## [DIRECTIONS]
A) Return everything from "# Write to snowflake" down to "SELECT hex_encode(SCALARS)" in the Snowflake pickling question, copied word for word.
B) In the Snowflake pickling question, what data type does the table definition give the SCALARS column?

## [QUOTED PASSAGE]
§

Store and retrieve pickled python objects to/from snowflake

as per question, I am trying to store picked python objects to snowflake, to get them back again at a later date. Help on this would be much appreciated:
Snowflake table definition:
CREATE OR REPLACE TABLE <db>.<schema>.TESTING_MEMORY (
MODEL_DATETIME DATETIME,
SCALARS VARIANT
;
Python code:
import numpy as np
import pandas as pd
import pickle
from datetime import datetime
import snowflake.connector
from snowflake.connector.pandas_tools import write_pandas
from sklearn.preprocessing import StandardScaler
def create_snowflake_connection():
conn = snowflake.connector.connect(
user='<username>',
account='<account>',
password = '<password>',
warehouse='<wh>',
database='<db>',
role='<role>',
schema='<schema>'
)
return conn
memory = {}
np.random.seed(78)
df = pd.DataFrame({
'x1': np.random.normal(0, 2, 10000),
'x2': np.random.normal(5, 3, 10000),
'x3': np.random.normal(-5, 5, 10000)
})
scaler = StandardScaler()
scaler.fit(df)
scaled_df = scaler.transform(df)
scaled_df = pd.DataFrame(scaled_df, columns=['x1', 'x2', 'x3'])
memory['SCALARS'] = pickle.dumps(scaler)
ctx = create_snowflake_connection()
# Write to snowflake
db_dat = pd.DataFrame([list(memory.values())], columns=list(memory.keys()))
db_dat.insert(0, 'MODEL_DATETIME', datetime.now().strftime("%Y-%m-%d %H:%M:%S.%f"))
success, nchunks, nrows, _ = write_pandas(conn=ctx, df = db_dat, table_name = 'TESTING_MEMORY')
# retreive from snowflake
cur = ctx.cursor()
sql = """
SELECT hex_encode(SCALARS)
FROM <db>.<schema>.TESTING_MEMORY
QUALIFY ROW_NUMBER() OVER (ORDER BY MODEL_DATETIME DESC) = 1
"""
cur.execute(sql)

§

## [STORED DATA]
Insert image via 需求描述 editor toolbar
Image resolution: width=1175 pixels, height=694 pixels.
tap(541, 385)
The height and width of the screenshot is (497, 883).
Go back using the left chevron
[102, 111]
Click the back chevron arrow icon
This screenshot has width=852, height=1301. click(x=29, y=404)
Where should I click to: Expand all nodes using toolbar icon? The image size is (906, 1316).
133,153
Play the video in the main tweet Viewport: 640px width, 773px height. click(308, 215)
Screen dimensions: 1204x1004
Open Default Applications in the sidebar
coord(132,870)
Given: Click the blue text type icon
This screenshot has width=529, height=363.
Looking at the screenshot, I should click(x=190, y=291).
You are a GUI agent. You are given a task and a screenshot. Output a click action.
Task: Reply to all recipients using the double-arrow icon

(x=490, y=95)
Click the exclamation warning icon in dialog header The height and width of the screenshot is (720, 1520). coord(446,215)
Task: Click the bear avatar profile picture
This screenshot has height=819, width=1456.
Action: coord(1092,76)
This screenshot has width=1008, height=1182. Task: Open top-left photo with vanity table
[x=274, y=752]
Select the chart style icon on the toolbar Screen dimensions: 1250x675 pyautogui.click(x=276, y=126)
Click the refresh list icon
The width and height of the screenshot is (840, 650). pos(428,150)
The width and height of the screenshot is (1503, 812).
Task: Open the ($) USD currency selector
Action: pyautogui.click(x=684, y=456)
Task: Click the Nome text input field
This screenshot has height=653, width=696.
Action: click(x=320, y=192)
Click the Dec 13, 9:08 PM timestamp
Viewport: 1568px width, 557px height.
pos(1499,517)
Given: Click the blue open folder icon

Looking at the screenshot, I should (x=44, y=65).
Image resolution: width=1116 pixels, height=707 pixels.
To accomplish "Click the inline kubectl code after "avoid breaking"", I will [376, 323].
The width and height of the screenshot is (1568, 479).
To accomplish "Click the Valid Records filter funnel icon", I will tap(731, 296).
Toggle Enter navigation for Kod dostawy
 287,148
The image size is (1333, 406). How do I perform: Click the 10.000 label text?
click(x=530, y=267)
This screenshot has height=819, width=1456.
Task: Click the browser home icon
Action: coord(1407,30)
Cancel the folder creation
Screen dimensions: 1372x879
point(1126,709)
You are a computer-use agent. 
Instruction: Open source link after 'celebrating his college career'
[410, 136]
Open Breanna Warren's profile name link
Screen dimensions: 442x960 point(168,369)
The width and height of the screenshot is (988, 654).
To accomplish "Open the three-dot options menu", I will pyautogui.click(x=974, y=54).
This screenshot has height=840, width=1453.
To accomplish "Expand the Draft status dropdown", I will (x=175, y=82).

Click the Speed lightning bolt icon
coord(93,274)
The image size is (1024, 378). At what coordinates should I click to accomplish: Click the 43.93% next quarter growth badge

§

## [ANSWER LIST]
A)
# Write to snowflake
db_dat = pd.DataFrame([list(memory.values())], columns=list(memory.keys()))
db_dat.insert(0, 'MODEL_DATETIME', datetime.now().strftime("%Y-%m-%d %H:%M:%S.%f"))
success, nchunks, nrows, _ = write_pandas(conn=ctx, df = db_dat, table_name = 'TESTING_MEMORY')
# retreive from snowflake
cur = ctx.cursor()
sql = """
SELECT hex_encode(SCALARS)

B) The SCALARS column is defined as VARIANT.